En estos días, en los cuales no se puede pasear, días en los que recorrer las calles y los rincones de El Puerto se ha convertido en algo prohibido, el cuerpo se regenera.

Aun sin saberlo, tenemos una capacidad de adaptación sorprendente, hasta el punto de que vivimos y vivimos hasta sobrevivir adaptándonos a lo que tenemos o nos tiene que venir.

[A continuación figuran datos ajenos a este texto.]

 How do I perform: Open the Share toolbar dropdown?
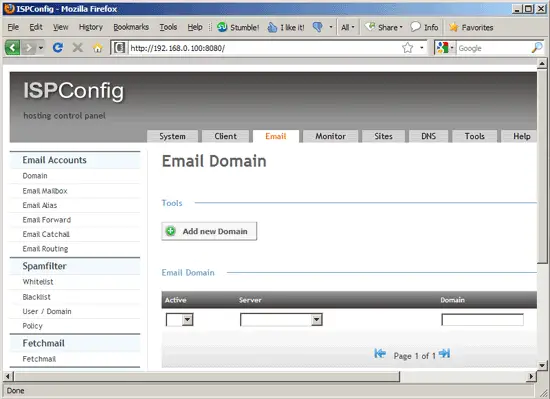[x=384, y=27]
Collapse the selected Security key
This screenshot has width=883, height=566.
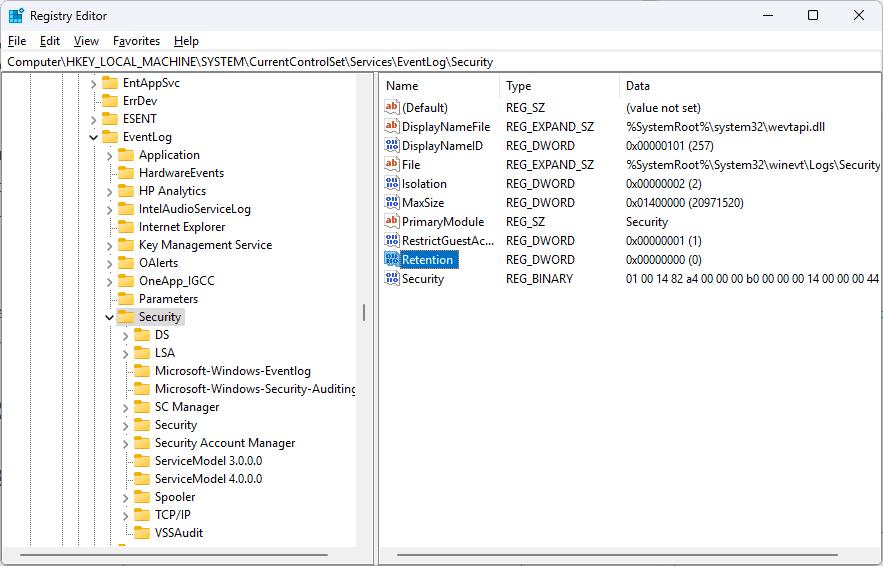point(109,317)
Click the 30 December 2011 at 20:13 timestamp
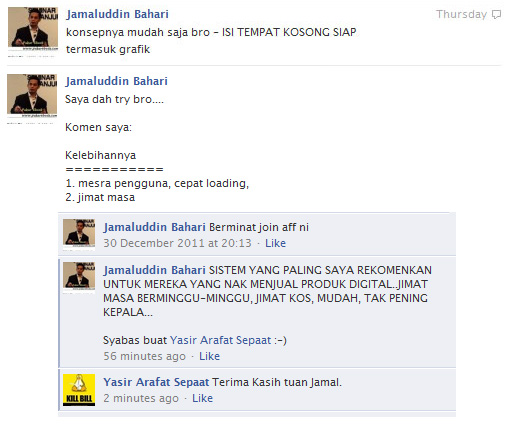 coord(177,243)
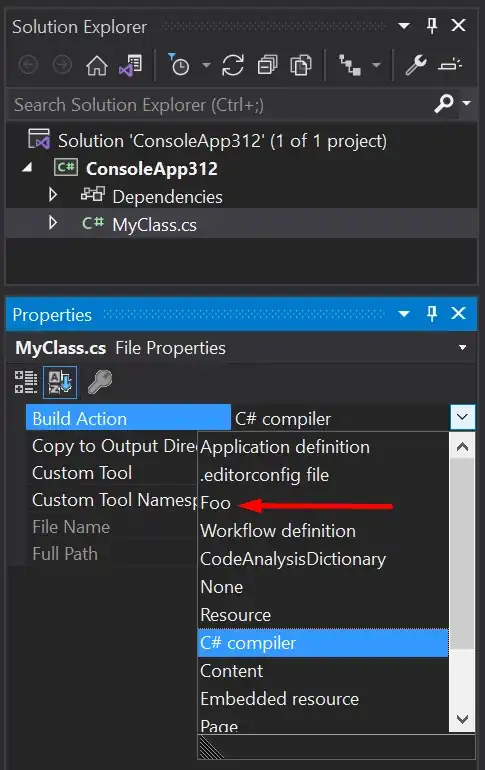This screenshot has width=485, height=770.
Task: Choose Embedded resource build action
Action: (279, 699)
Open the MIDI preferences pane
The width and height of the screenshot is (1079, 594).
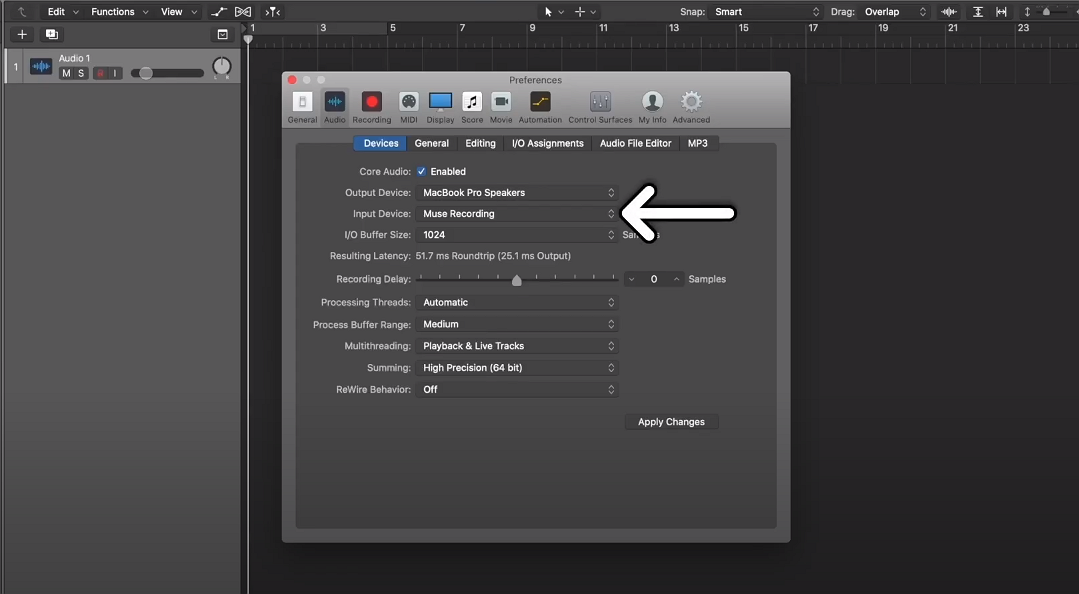(408, 105)
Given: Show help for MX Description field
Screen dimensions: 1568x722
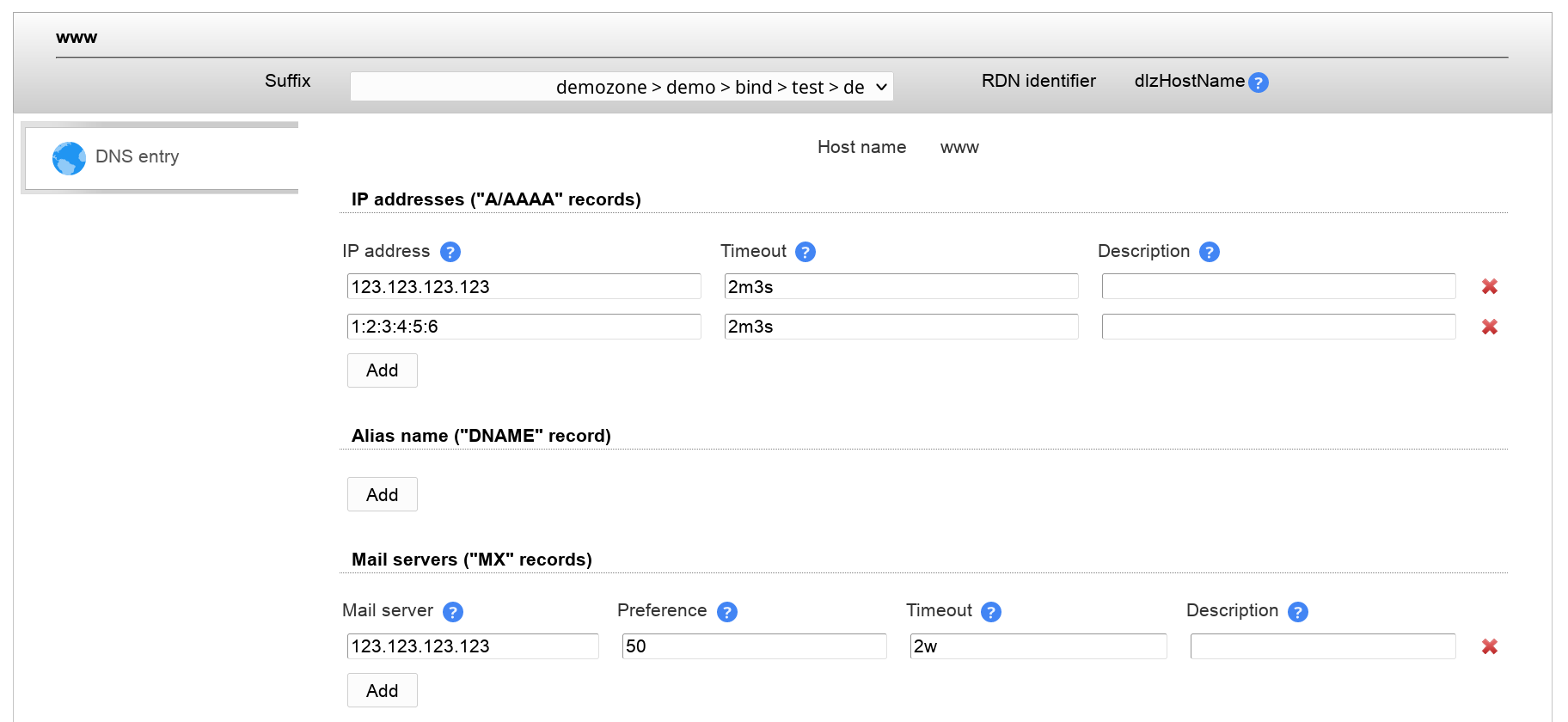Looking at the screenshot, I should click(x=1297, y=612).
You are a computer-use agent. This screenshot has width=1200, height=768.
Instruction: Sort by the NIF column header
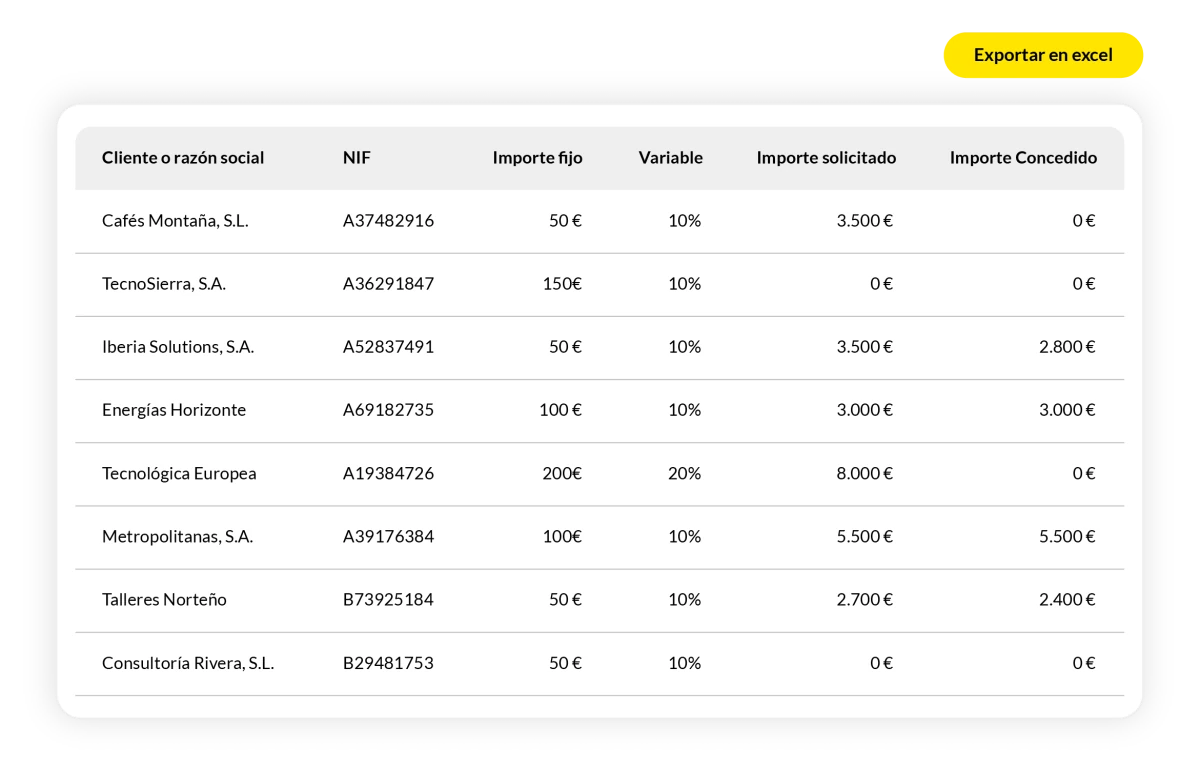(357, 157)
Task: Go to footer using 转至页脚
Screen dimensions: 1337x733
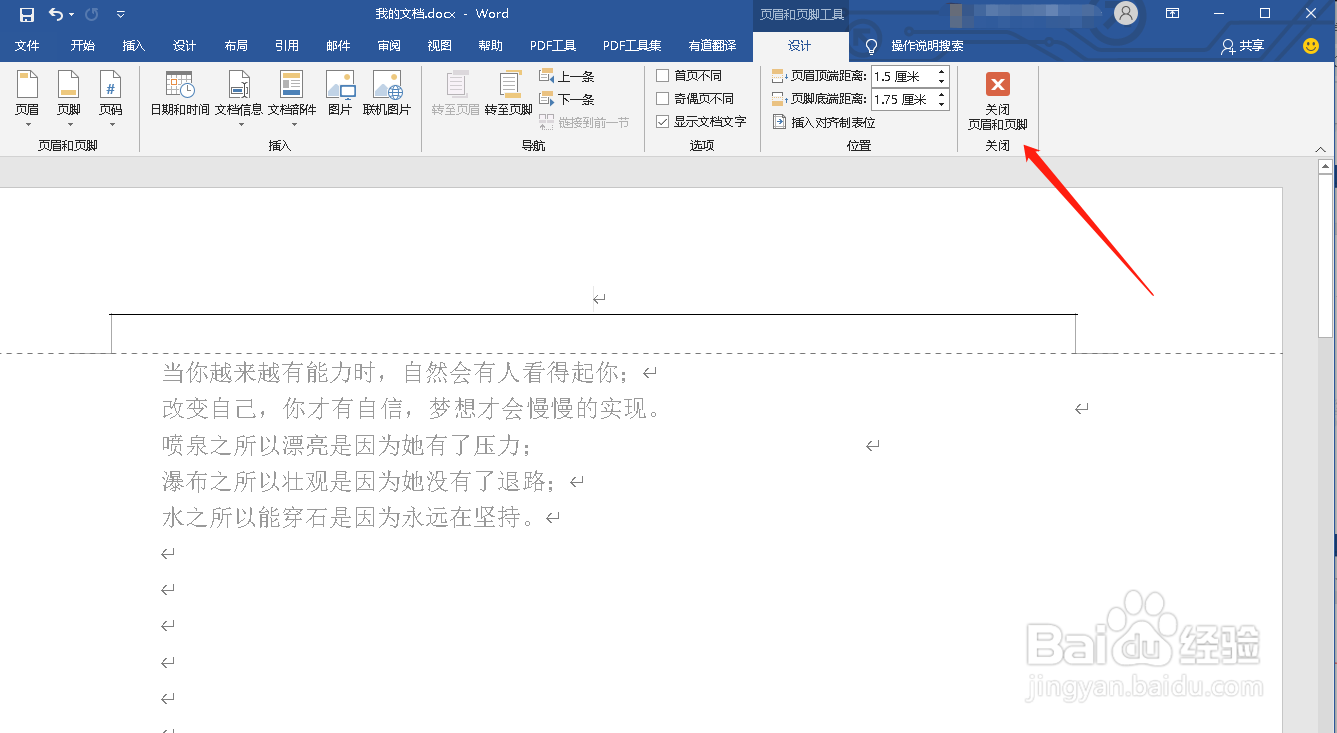Action: (x=511, y=97)
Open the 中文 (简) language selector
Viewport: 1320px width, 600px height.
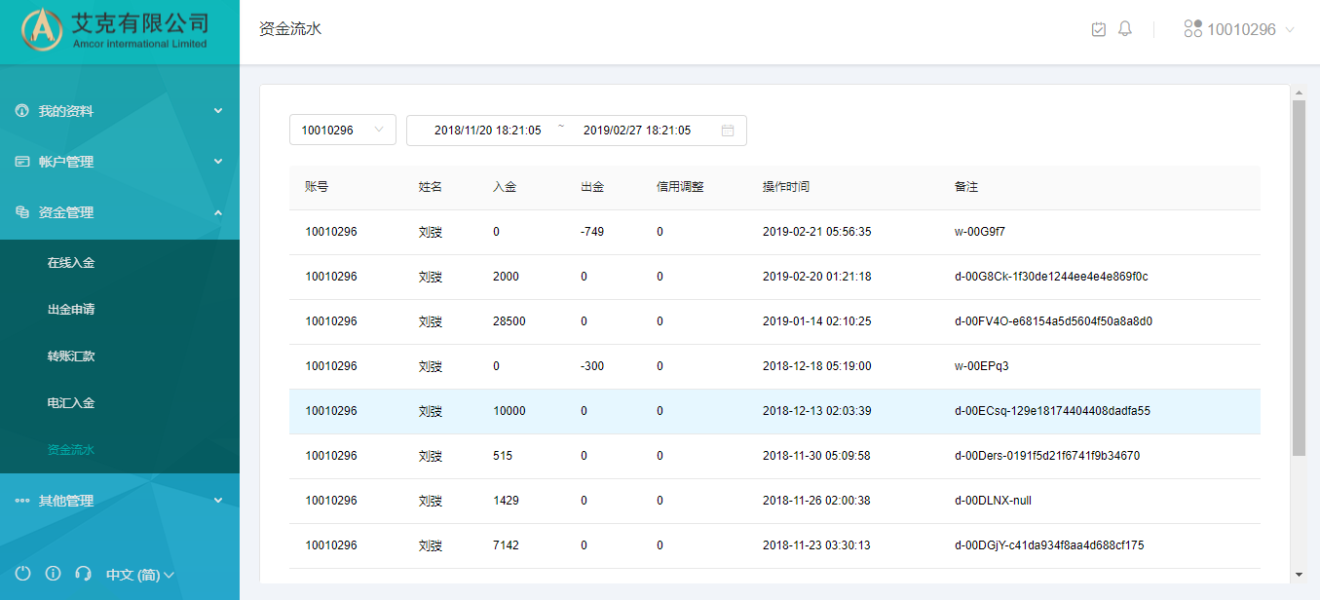(140, 575)
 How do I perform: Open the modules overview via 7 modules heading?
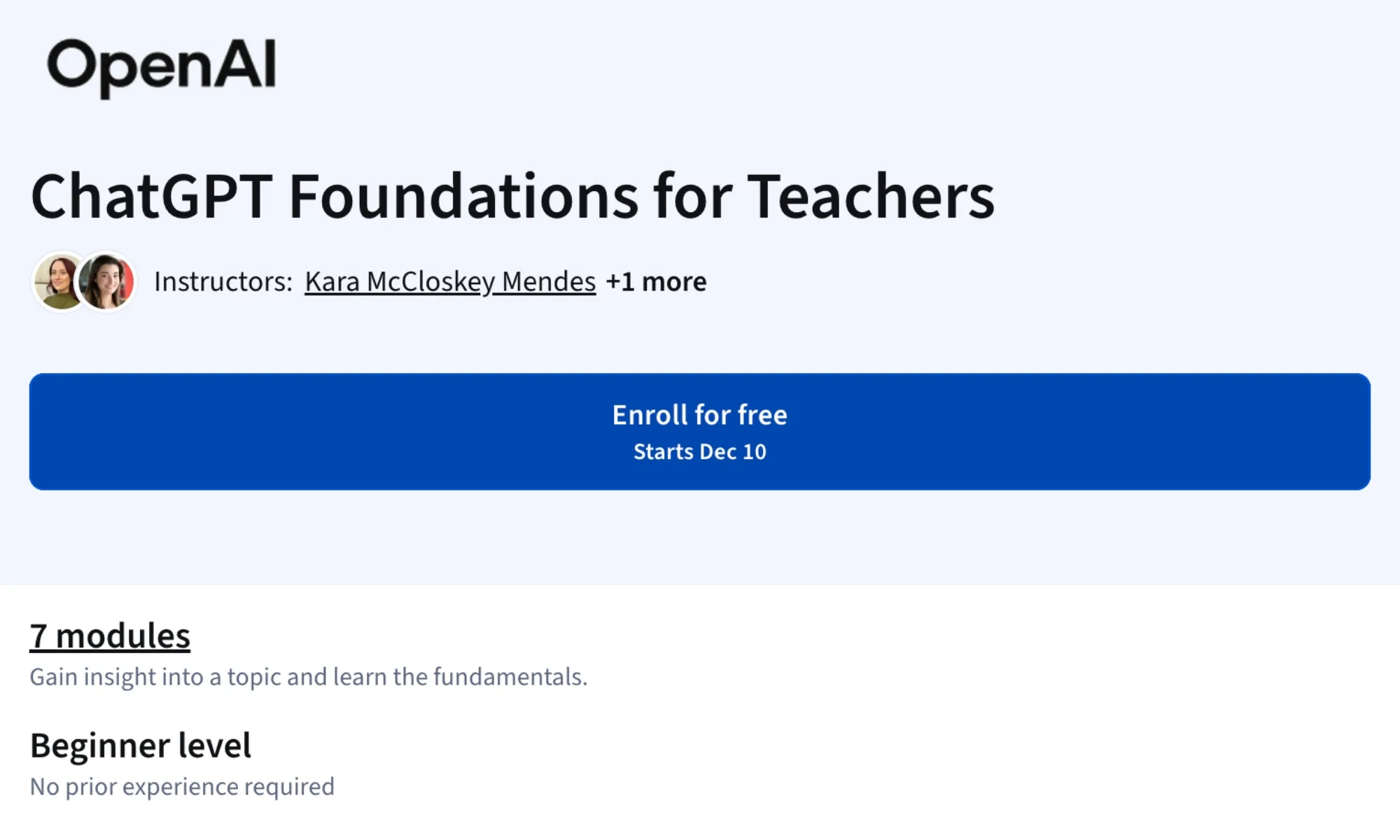click(x=109, y=636)
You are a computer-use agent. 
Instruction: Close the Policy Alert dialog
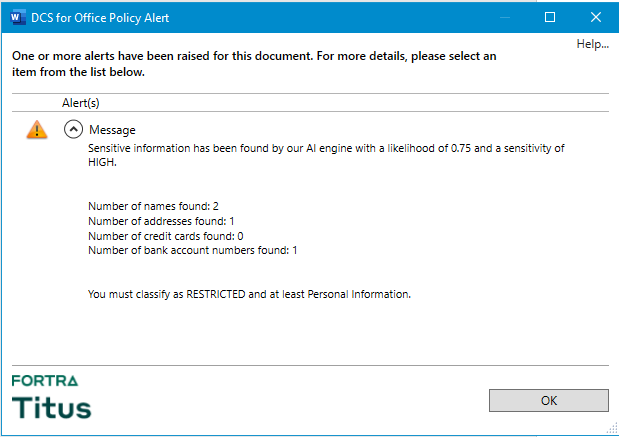[595, 17]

La falta de libertad, algo impensable es una realidad, y ahora, nos damos cuenta de lo mucho que teníamos sin saberlo. Aun así, y siendo necesario, no todo es falta de libertad, seguimos pudiendo volar, y por ello, en lugar de confinarme en mis cuatro paredes, este mismo confinamiento me hace disfrutar de los rincones más escondidos de mi mente, me hace oler esos aromas de aquel río, y sin saberlo, me trasporta hasta los pies de las bodegas y sus caldos.

En tiempos en los que lo prohibido me debería impedir disfrutar, disfruto de los momentos, de los recuerdos, y de la vida. Salgo al balcón, aspiro hondo y percibo todo. Todo está ahí, todo sigue en su sitio, los aromas, las vistas, yo. 

Percibo la realidad de mis pensamientos, y sin pensarlo, me encuentro apoyado contra un pino centenario mientras contemplo como rompen las olas contra las rocas. Percibo el aroma a pinos y mar, y el murmullo de ese mar me va dejando en un letargo agradable y fresco.

A lo lejos, las gaviotas, confinadas en su cielo, observan como por primera vez en sus cortas vidas, la mano del hombre se comporta… el cielo más limpio, sin humos, sin ruidos, sin desidia; las arenas, despejadas, acogedoras de sus huellas que se marchan con la marea arrastrado solo la paz; y la mar, nuestra mar, limpiando sobre limpio, acunando las orillas ahora desiertas, y sin embargo, ese mar, ese mar acogedor, no sigue echándonos de menos.

Abro lo ojos, pero no veo el edificio de enfrente, sigo viendo la inmensidad de ese horizonte limpio y claro que sabe a mar y pinares.